### Work instruction
Your answer should be the lines from the one containing "For every named" through the final line below, copied exactly.

------------------------------------------------

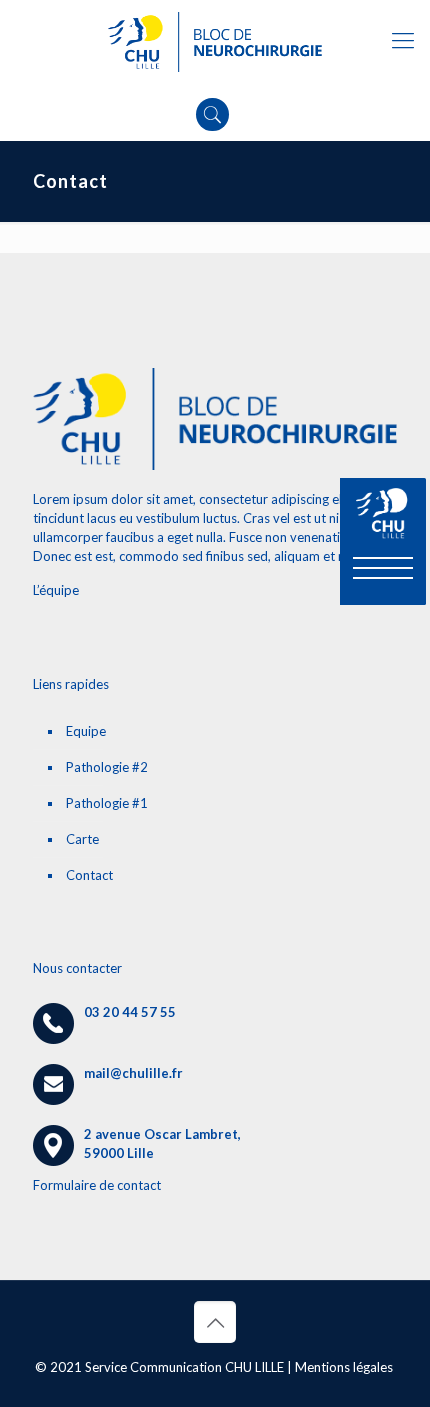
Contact (89, 875)
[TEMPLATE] (215, 40)
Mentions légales (344, 1367)
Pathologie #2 (107, 767)
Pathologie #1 (107, 803)
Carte (82, 839)
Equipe (86, 731)
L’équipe (56, 590)
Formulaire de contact (97, 1185)
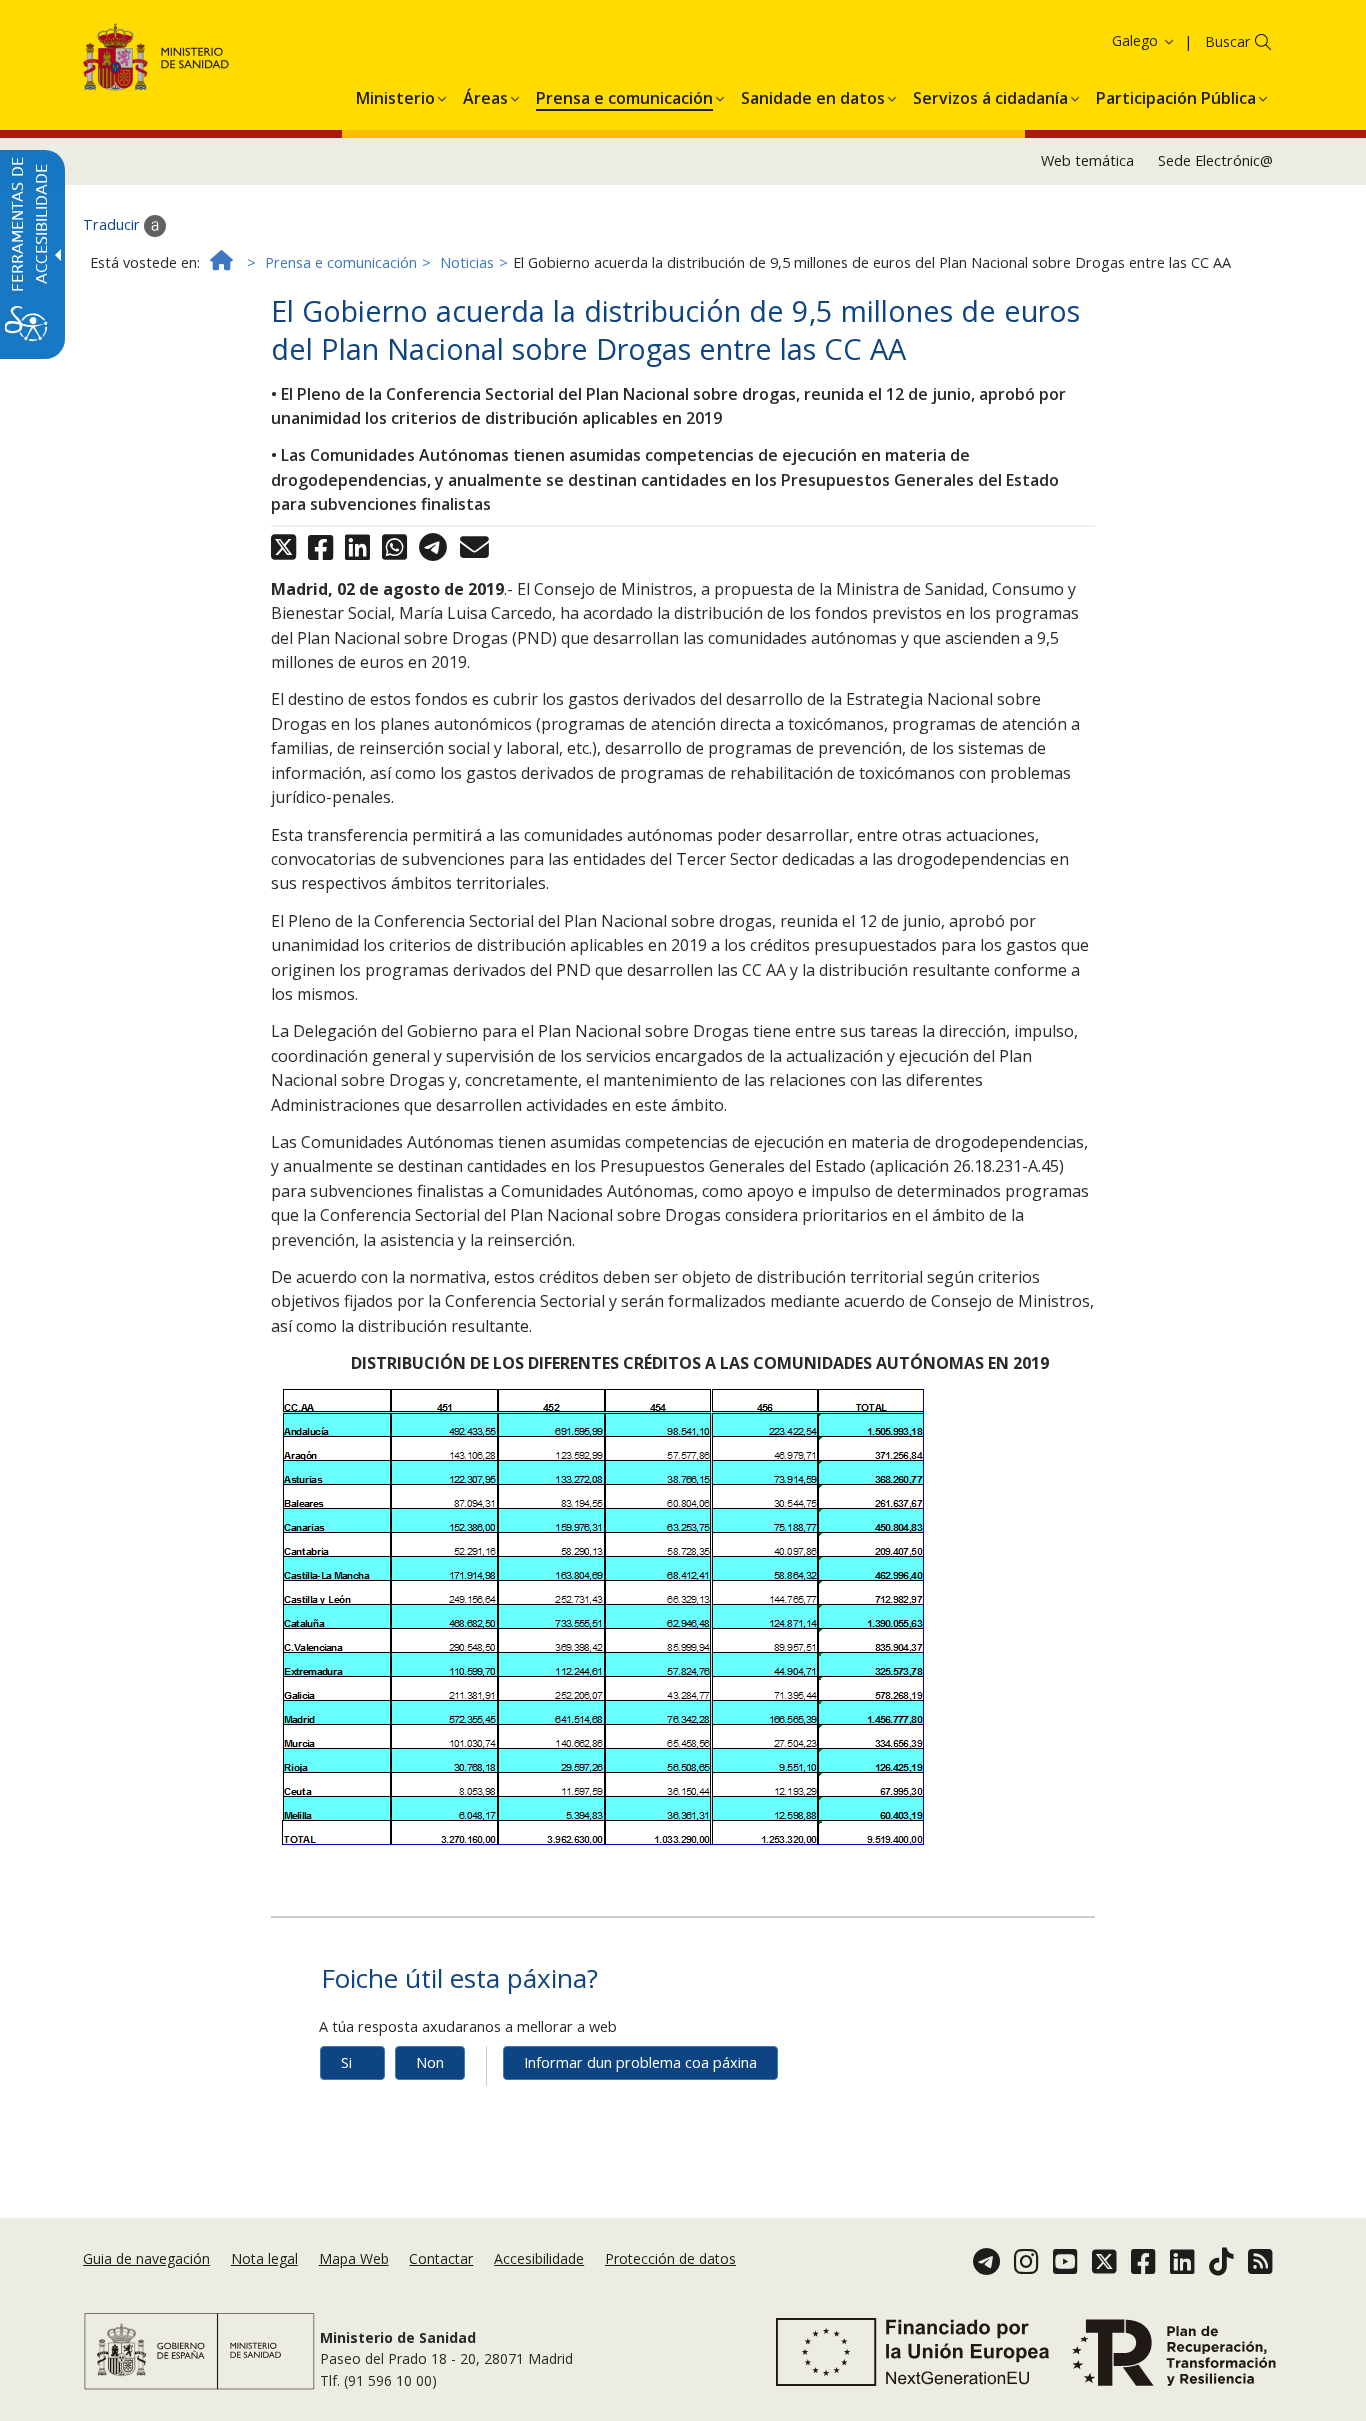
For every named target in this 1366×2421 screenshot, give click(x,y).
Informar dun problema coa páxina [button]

------------------------------------------------

### Worked solution
For every named target in this 1366×2421 screenshot, give click(x,y).
Informar dun problema coa páxina [button]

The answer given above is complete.